Summary
In a delightful subversion of bucolic tranquility, a sophisticated urban actor infiltrates a provincial community, intent on commandeering their earnest, if unpolished, amateur theatrical production of Shakespeare's 'A Midsummer Night's Dream.' His arrival precipitates a swift and decisive disruption of a burgeoning local romance, as his magnetic stage presence casts a spell over the affections of one of the entangled lovers. Unbeknownst to him, a mischievous local, Johnny, devises a prank involving the actor's donkey head prop for the role of Bottom, filling it with a tempting quantity of honey.

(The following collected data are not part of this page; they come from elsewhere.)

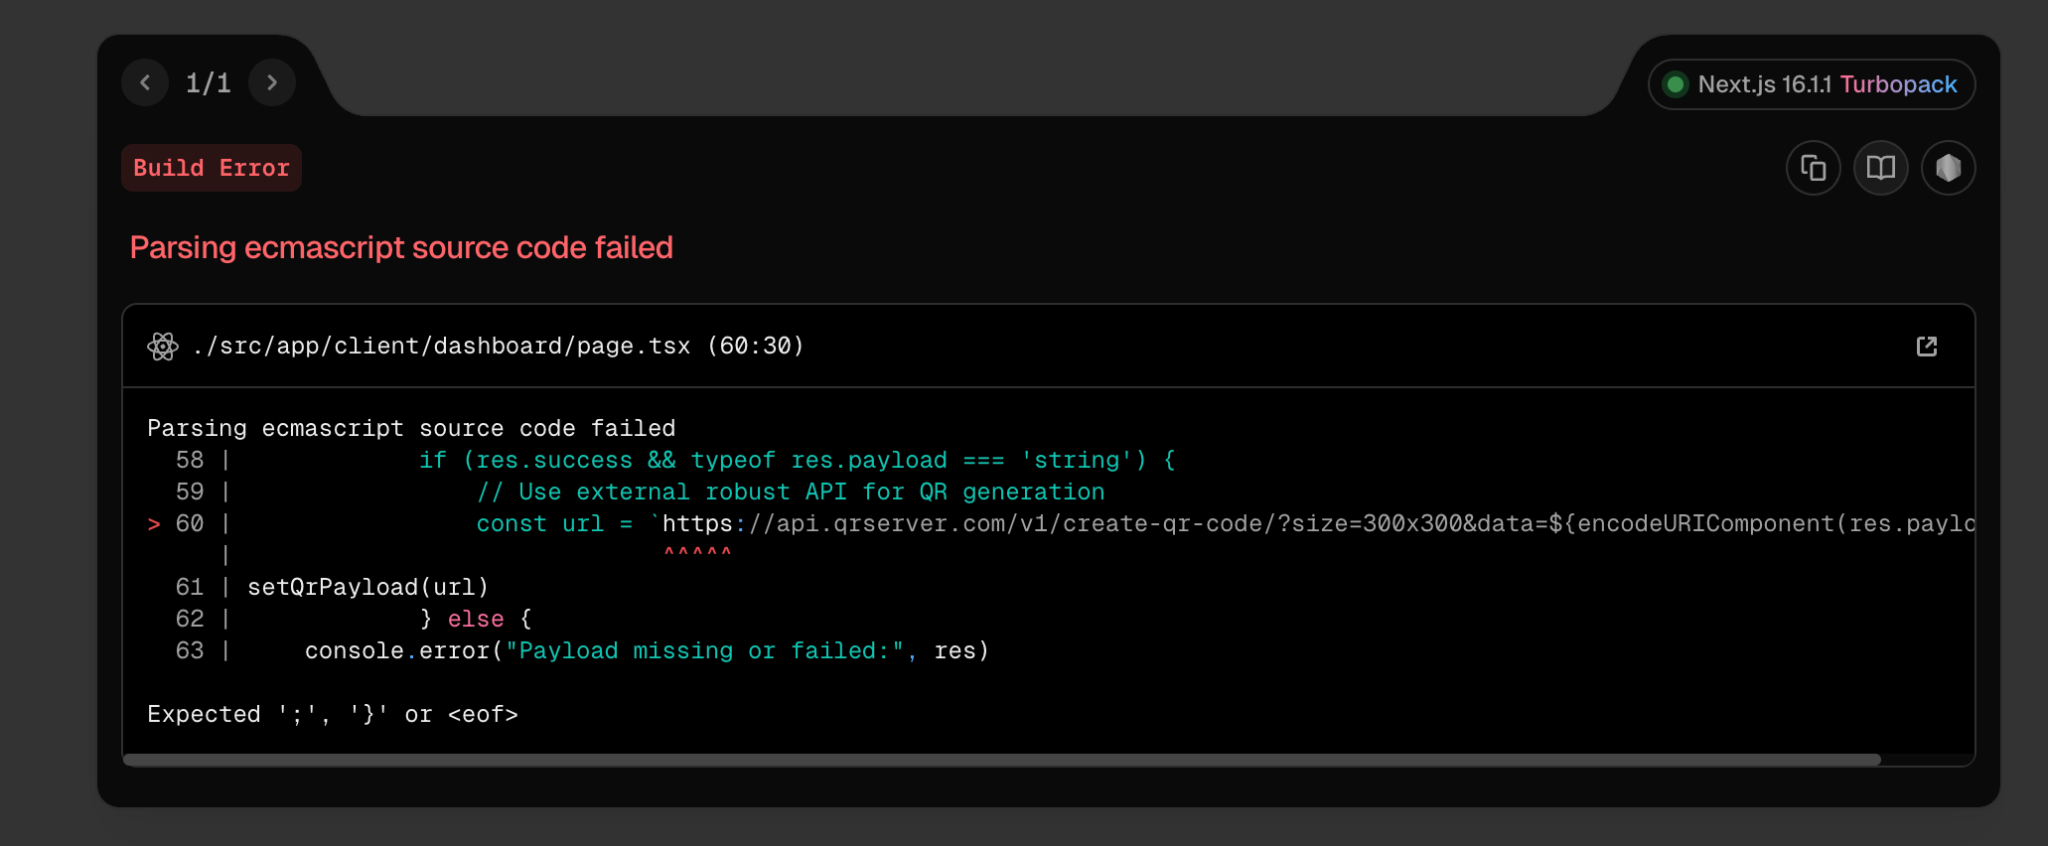The width and height of the screenshot is (2048, 846).
Task: Click the setQrPayload(url) code line
Action: coord(367,587)
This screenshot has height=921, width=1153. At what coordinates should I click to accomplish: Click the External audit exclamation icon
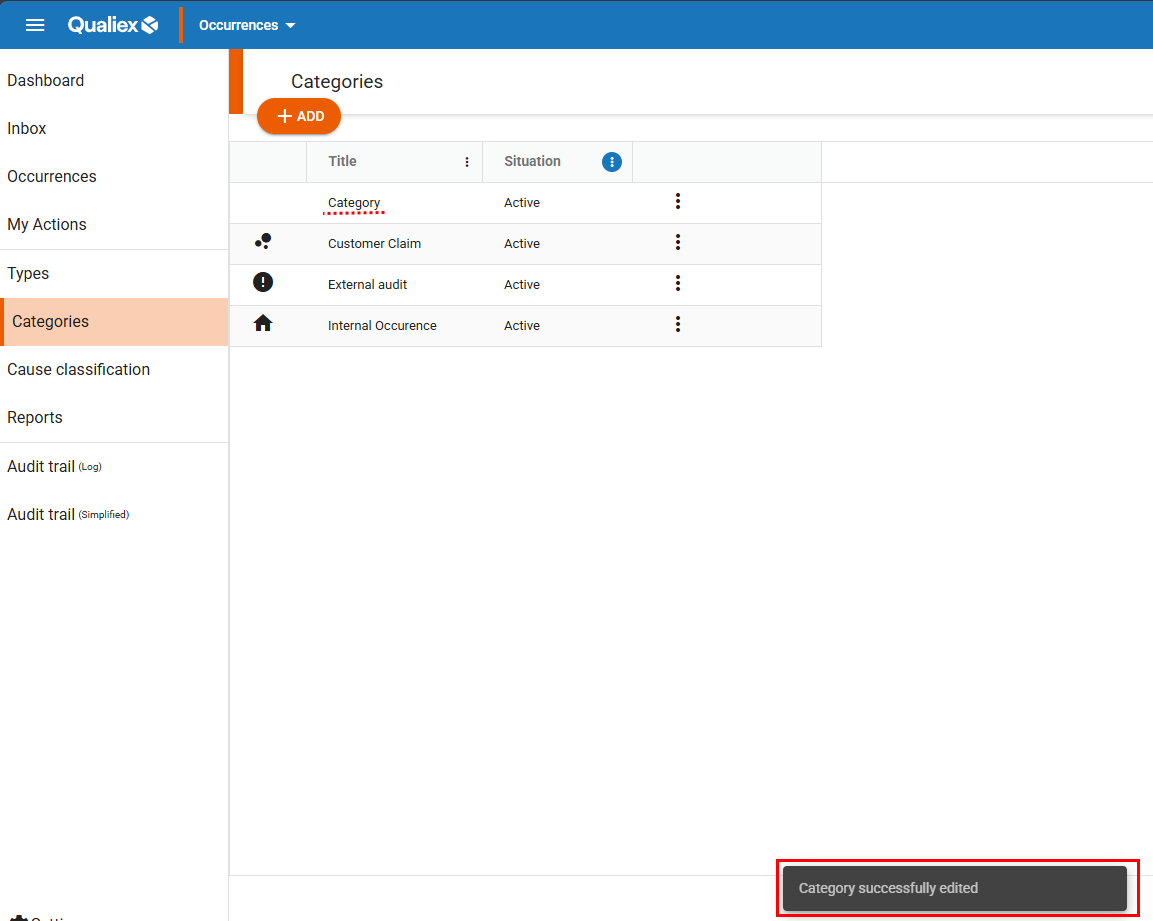263,283
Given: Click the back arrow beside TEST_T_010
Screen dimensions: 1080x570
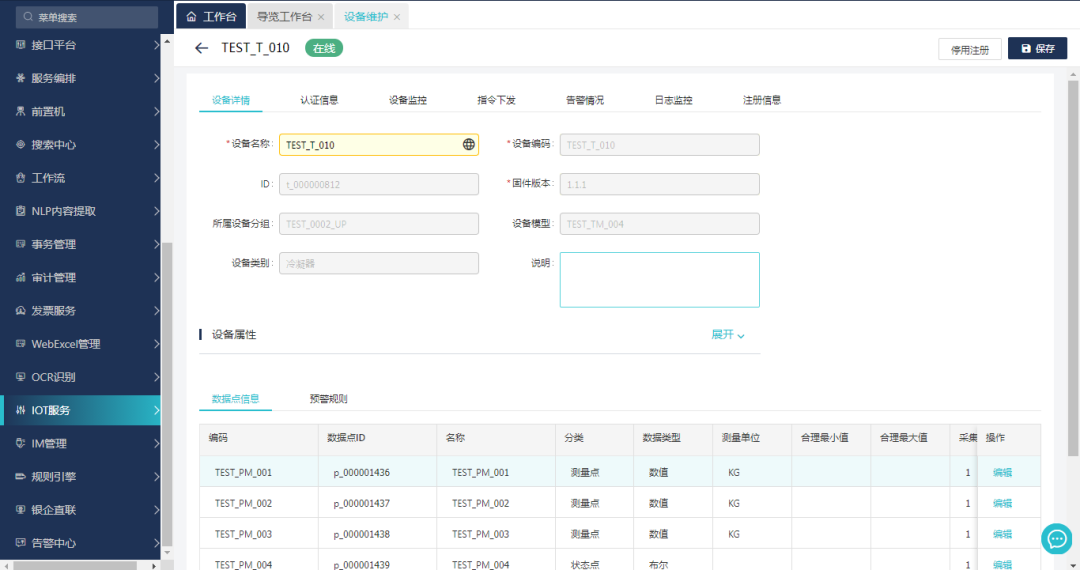Looking at the screenshot, I should (x=202, y=48).
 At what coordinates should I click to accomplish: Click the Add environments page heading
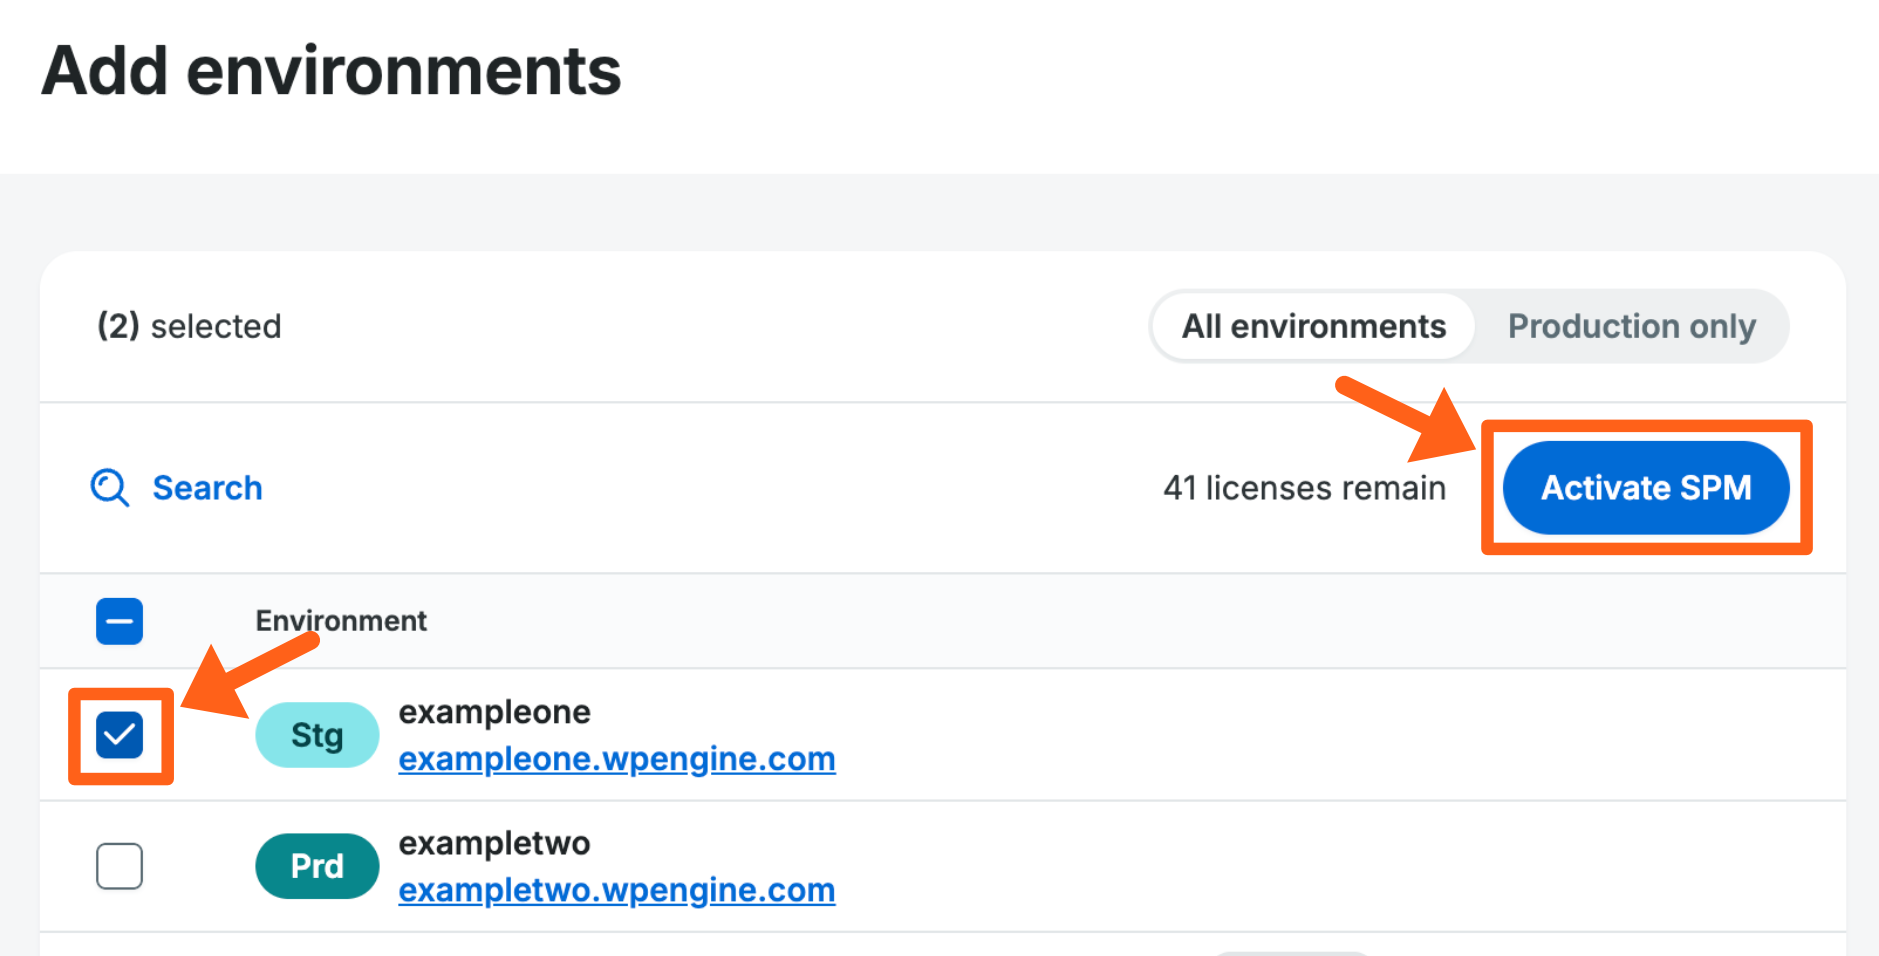tap(331, 71)
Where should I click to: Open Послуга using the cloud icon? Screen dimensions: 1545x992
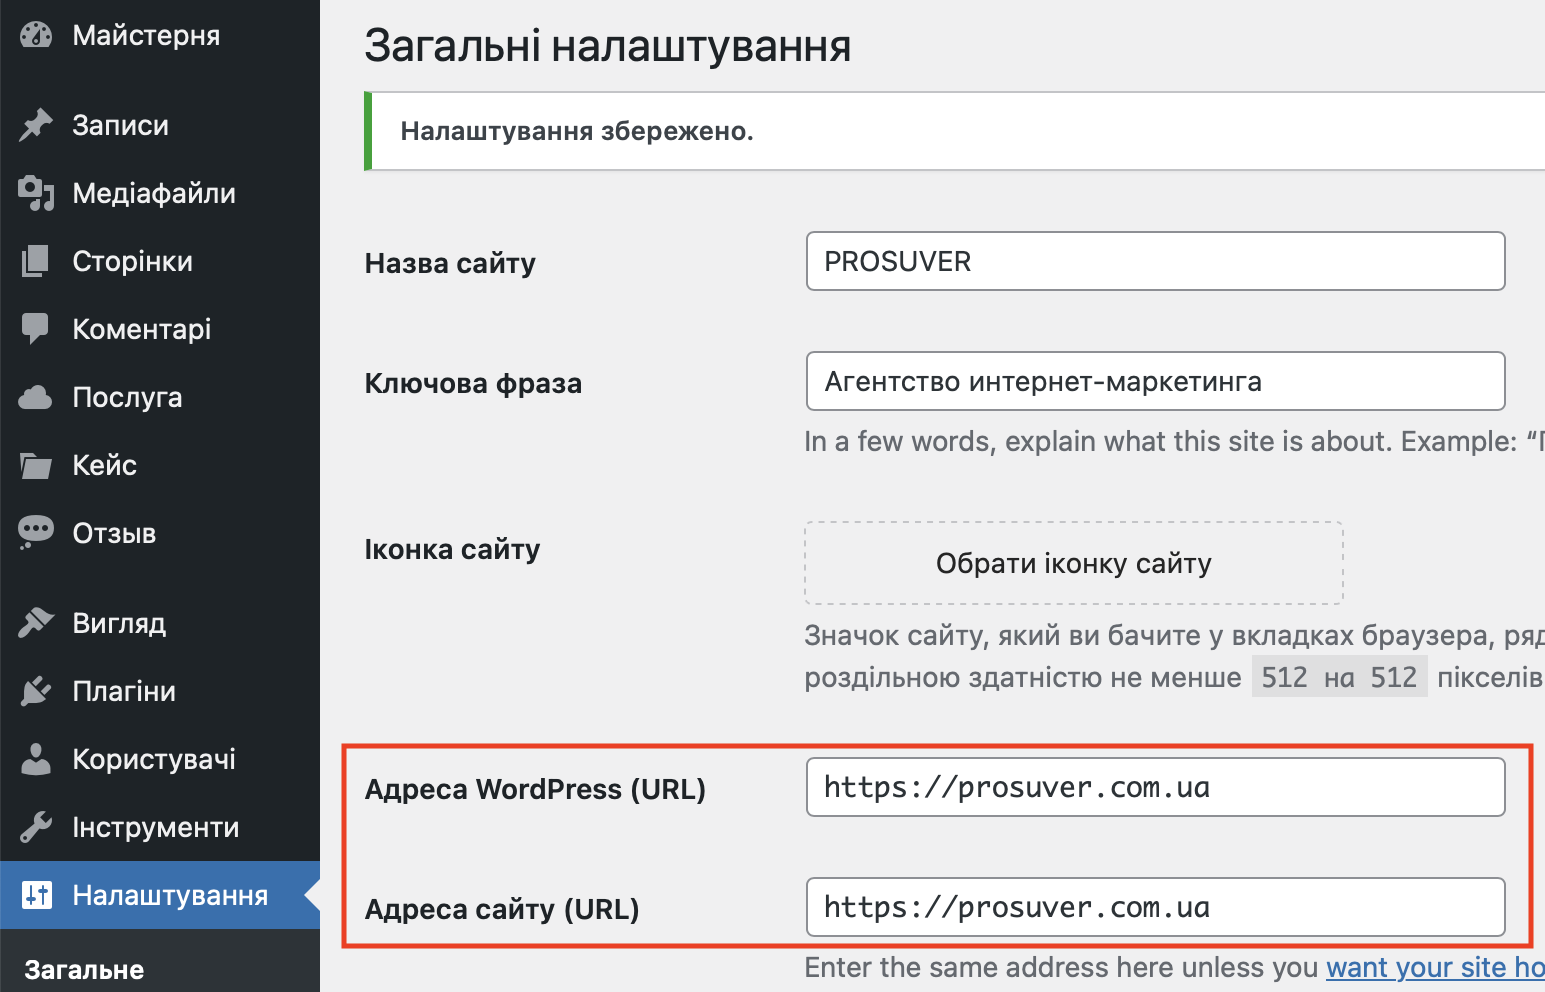pos(36,396)
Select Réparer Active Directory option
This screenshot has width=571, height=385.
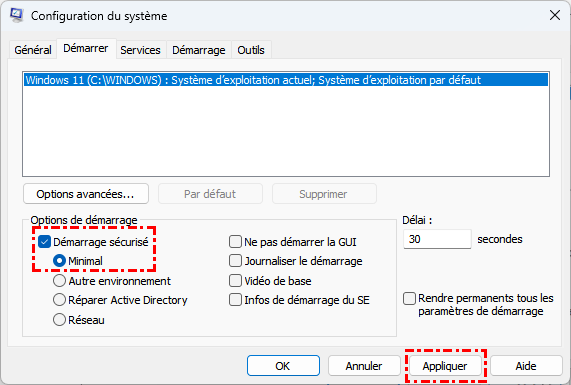pos(59,300)
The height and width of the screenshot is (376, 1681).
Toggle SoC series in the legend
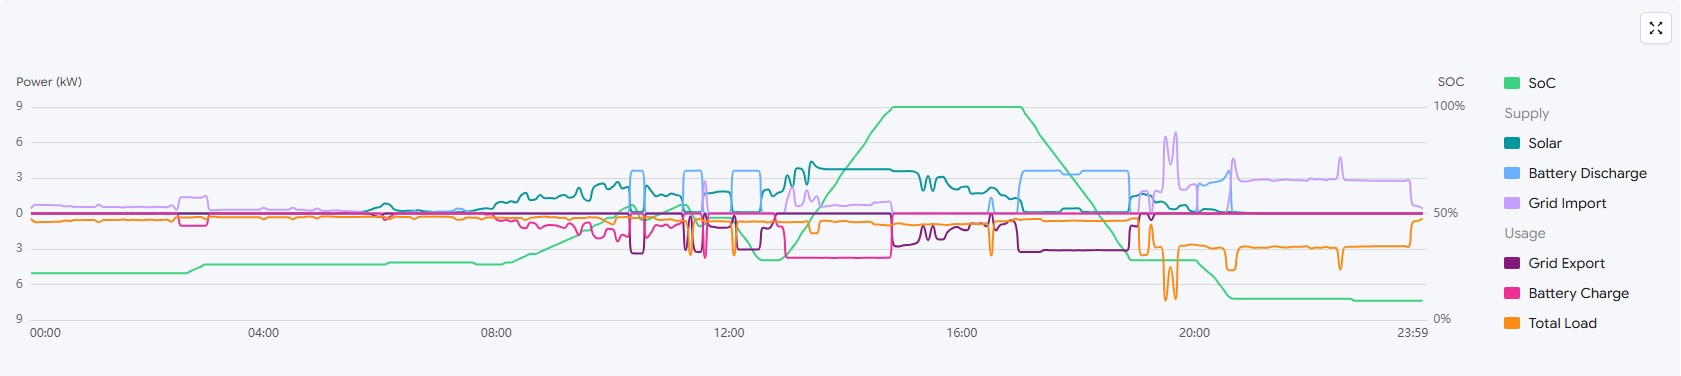[x=1530, y=83]
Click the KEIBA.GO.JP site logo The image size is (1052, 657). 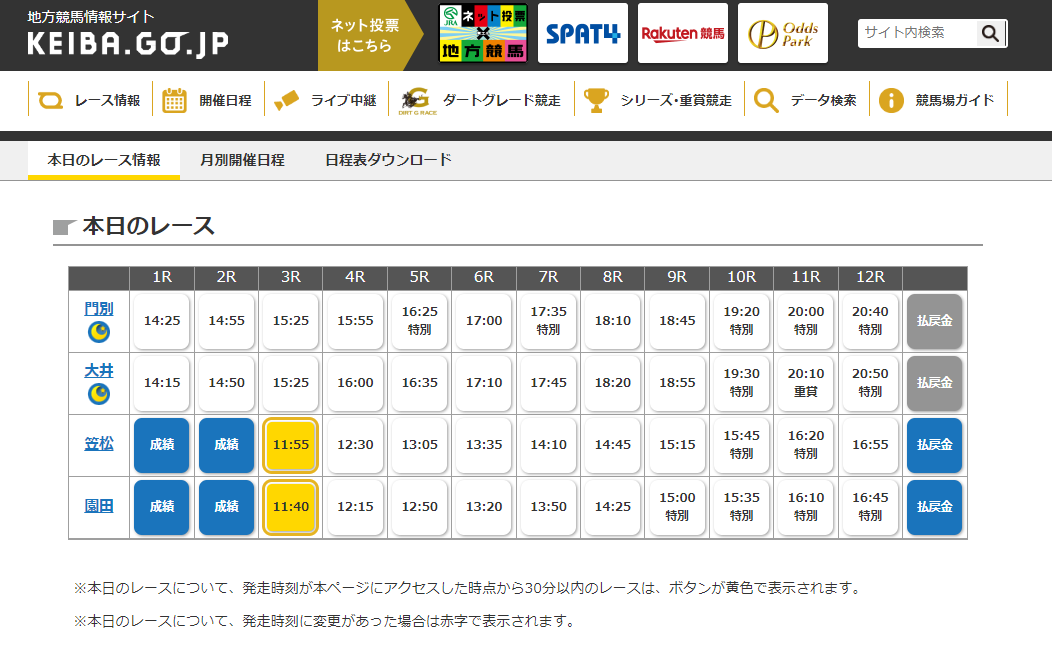128,37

This seemingly innocuous jest takes an unforeseen, almost fated turn when a swarm of agitated bees, drawn by the sweet lure, colonizes the head, inflicting a painful, vision-obscuring barrage of stings upon the unsuspecting performer. Blinded and disoriented by this bizarre entomological assault, the actor finds himself apprehended by the deputy sheriffs, mistakenly identified and detained for absconding with a partially financed automobile. This vehicle, now a pawn in the local drama, is subsequently acquired by Johnny for the outstanding balance, a transaction that, in a curious narrative twist, inadvertently facilitates the mending of the previously fractured love affair, restoring the pre-existing romantic equilibrium with a touch of poetic justice.
Synopsis
A young actor arrives in town from the city and proceeds to break up a love affair by taking charge of an amateur performance of "A Midsummer Night's Dream." Johnny, seeking to play a joke on him, fills the donkey's head which the actor uses for the part of Bottom, with honey, but a swarm of bees, attracted to the honey fill the head instead. With eyes "stung" shut, the youth is seized by deputy sheriffs for running away with a partly paid for automobile. This they sell to Johnny for the amount of the balance due and the love affair is patched up.